As well as training, there’s the unpaid admin, the time spent looking for work, the pitching, applications, auditions, paperwork. “The main part of what I do is looking for the opportunities,” says Elderkin. “It’s such a huge part of your time.” Marie estimates she spent eight months working for free last year. It’s not only financially precarious, says Matthews, but physically and emotionally exhausting, to the detriment of the art. “The system is shooting itself in the foot,” she says.

Marie has felt the purse strings tighten significantly over the last decade since austerity took effect. The result won’t be that there aren’t any dancers, she says, but that you lose the richness and diversity. For example, when she crunched the numbers on the hundreds of dancers she auditions, Marie found that less than 1% had a child. “When people start having children and realise they can’t live on £15,000 a year they start to leave,” she says, and it depletes the quality of the art. “In theatre, if everyone had to be under 30 it wouldn’t be so interesting.”

There’s concern for what lies ahead. “One of my real worries coming out of this is that the workforce is going to be so heavily depleted [it will] undo lots of the work we’ve done to try to make arts more inclusive,” says Coren. Kuchipudi dancer Arunima Kumar worries about her field of South Asian dance. “It’s more difficult as we are low in the pecking order,” she says. “The pie is now smaller and there isn’t enough for everyone.”

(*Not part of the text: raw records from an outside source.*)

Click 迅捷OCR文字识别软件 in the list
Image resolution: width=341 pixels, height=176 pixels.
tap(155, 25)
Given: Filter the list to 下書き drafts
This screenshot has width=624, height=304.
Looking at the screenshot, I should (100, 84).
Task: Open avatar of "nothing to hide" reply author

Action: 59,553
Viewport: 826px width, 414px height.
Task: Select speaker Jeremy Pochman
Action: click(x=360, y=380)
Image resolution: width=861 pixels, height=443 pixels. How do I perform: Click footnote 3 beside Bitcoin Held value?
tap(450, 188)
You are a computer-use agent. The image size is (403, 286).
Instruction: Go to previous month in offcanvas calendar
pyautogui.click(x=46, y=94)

But there’s optimism, too, and hunger for change. “I really hope that this is a chance to go, ‘Hang on, we’ve all been in this boat with holes in it the whole time, pretending that we’re fine, but are we fine?’” says Daisy West. Grassroots initiatives have sprung up, including Dance Futures for All, founded by Marie and Joumana Mourad, intending to talk not only about money, but “how we can still be creative within the framework that we’ve got”, thinking about making use of empty office buildings to rehearse in, for example.

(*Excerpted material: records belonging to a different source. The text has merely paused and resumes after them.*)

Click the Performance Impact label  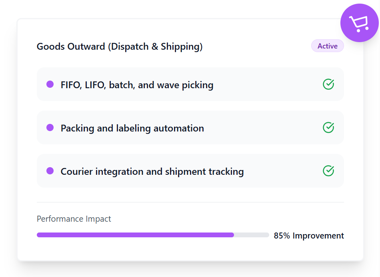(74, 219)
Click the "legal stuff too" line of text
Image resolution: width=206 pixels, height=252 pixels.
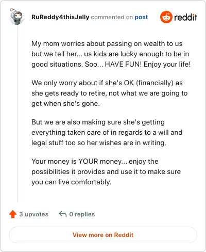(99, 143)
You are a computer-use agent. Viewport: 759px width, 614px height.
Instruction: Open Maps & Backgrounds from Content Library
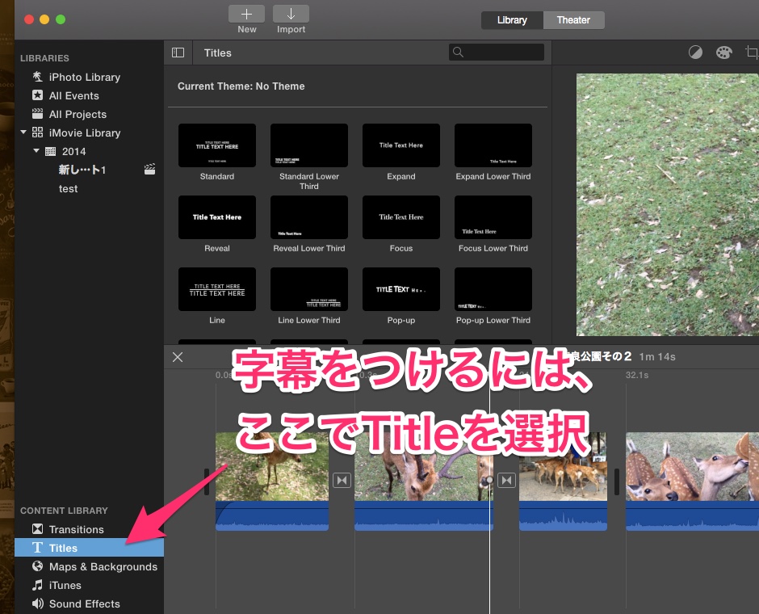(37, 566)
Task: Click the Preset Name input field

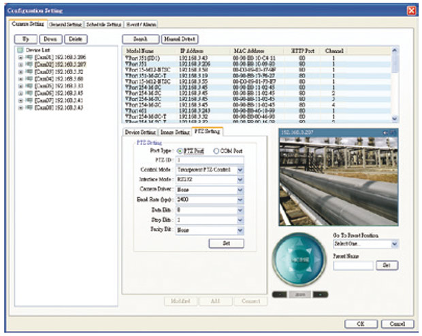Action: 353,266
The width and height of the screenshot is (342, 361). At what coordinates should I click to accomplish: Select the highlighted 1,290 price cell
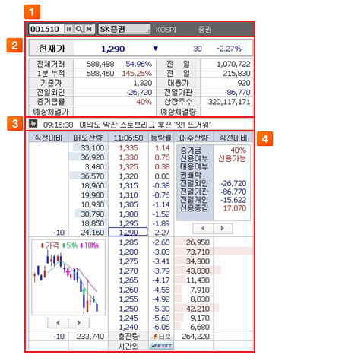(128, 232)
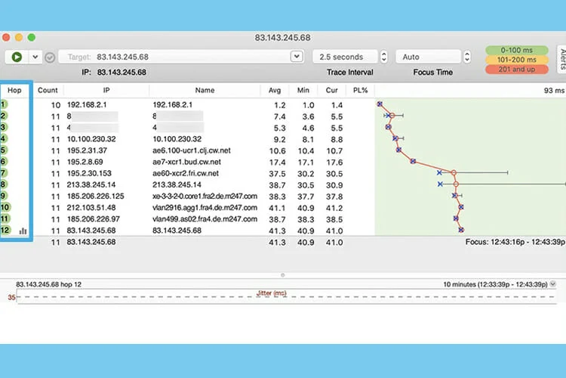Sort by the PL% column header

click(361, 90)
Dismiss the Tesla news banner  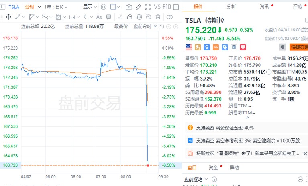[306, 153]
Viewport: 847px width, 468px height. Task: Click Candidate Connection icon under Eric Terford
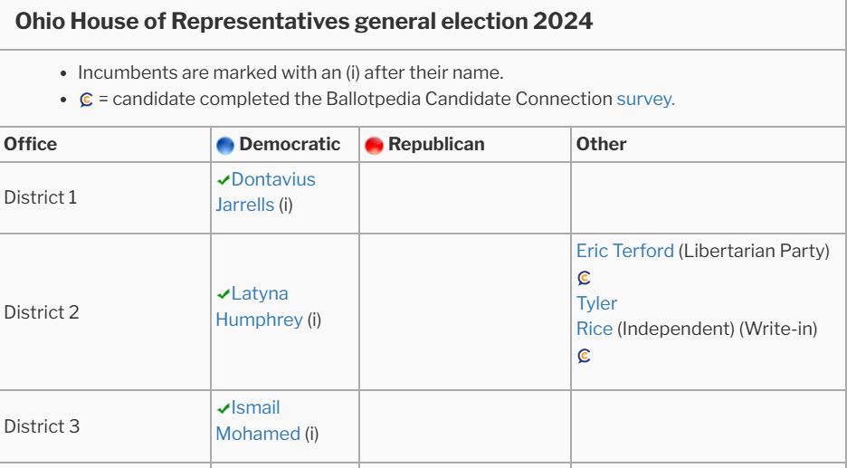(x=584, y=278)
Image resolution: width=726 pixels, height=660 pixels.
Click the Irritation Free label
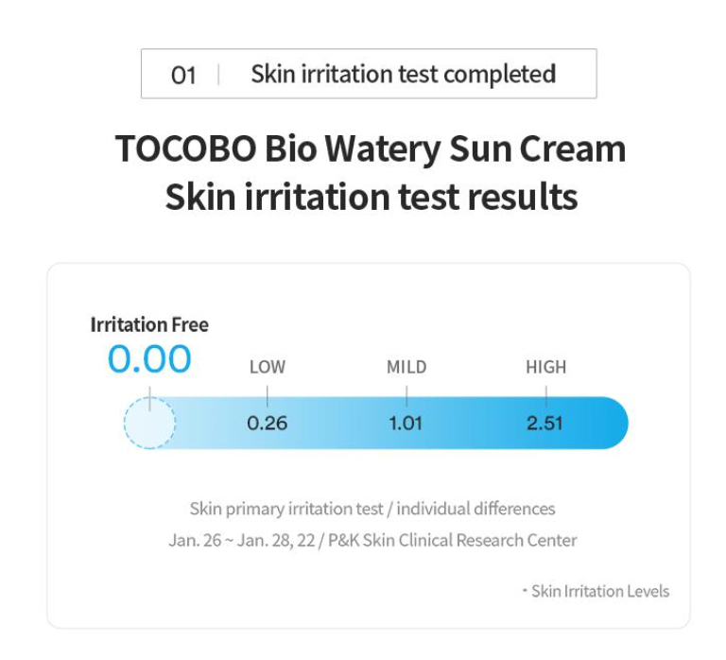point(149,324)
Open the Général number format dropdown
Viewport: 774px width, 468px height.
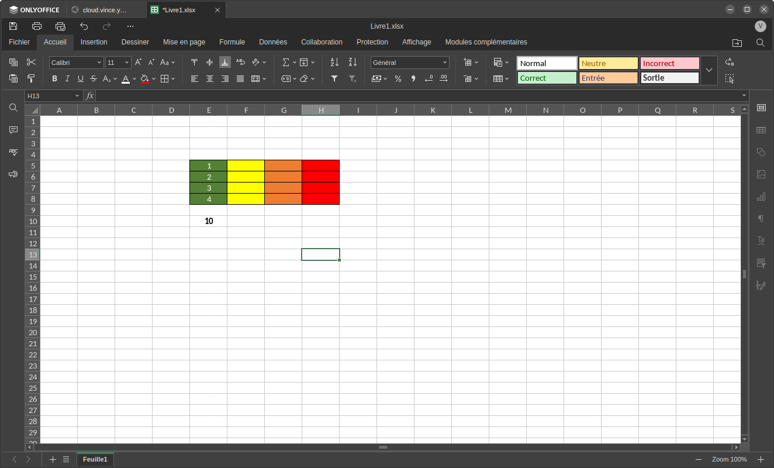coord(410,63)
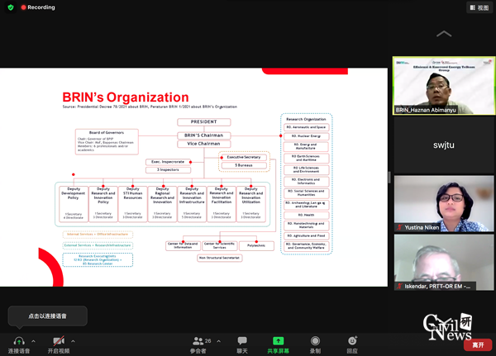The image size is (496, 356).
Task: Open the View layout menu
Action: click(x=479, y=7)
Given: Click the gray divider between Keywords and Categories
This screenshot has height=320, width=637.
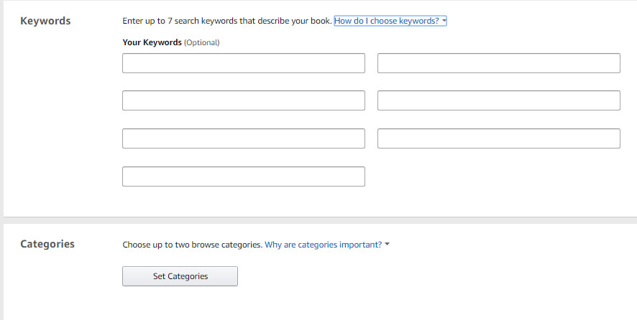Looking at the screenshot, I should point(320,220).
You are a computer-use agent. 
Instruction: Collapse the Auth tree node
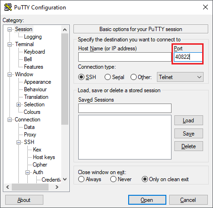(x=27, y=172)
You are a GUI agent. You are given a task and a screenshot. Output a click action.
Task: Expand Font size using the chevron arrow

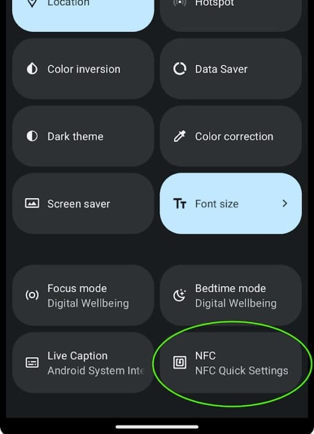point(284,204)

Some dancers advocate for a French-style system, paying artists unemployment benefits between jobs. Many support universal basic income, including dance artist and academic Gillie Kleiman, who is part of a new UBI Lab dedicated to the arts. But Kleiman has other ideas too, about radically redistributing wealth within the arts, from higher paid administrators to the artists themselves.

“We think it’s normal for a chief executive of an arts organisation to be on a six-figure salary while the people who are actually on stage doing the work that people come to see might be earning 15k a year,” she says. “And I think it’s unacceptable, it’s unjust. We’re very used to expecting artists or other people whose labour doesn’t fit well into neoliberalism to just suffer. I don’t want anyone to suffer.” If commissioners and companies aren’t willing to pay more, she says, then “you’re consistently only programming work where the artists are willing to sleep on their friends’ floors”.

Redistribution, says Kleiman, isn’t just about splitting resources more equitably. “What I really want is for more artists to be making more decisions about more resources,” she says. “The arts has become another sector – along with care, education, health – where the people who are actually doing the work don’t get to make any decisions.”

Ebuwa says something similar. “There’s enough money, but it’s not being distributed fairly or evenly and people need to be accountable to that,” she says. “It’s not fair that dancers give their bodies, their minds, their time, to be underpaid.”

As a working-class black woman, Ebuwa says she’s had to push harder than many to make it in her industry, and now she wants to push the industry itself. “Really it’s not my talent that’s given me a career in dance,” she says. “It’s the fact that I’m so unwilling to give up. So unwilling to not have a career in this thing I fought for, and now it’s my duty and responsibility to change it.”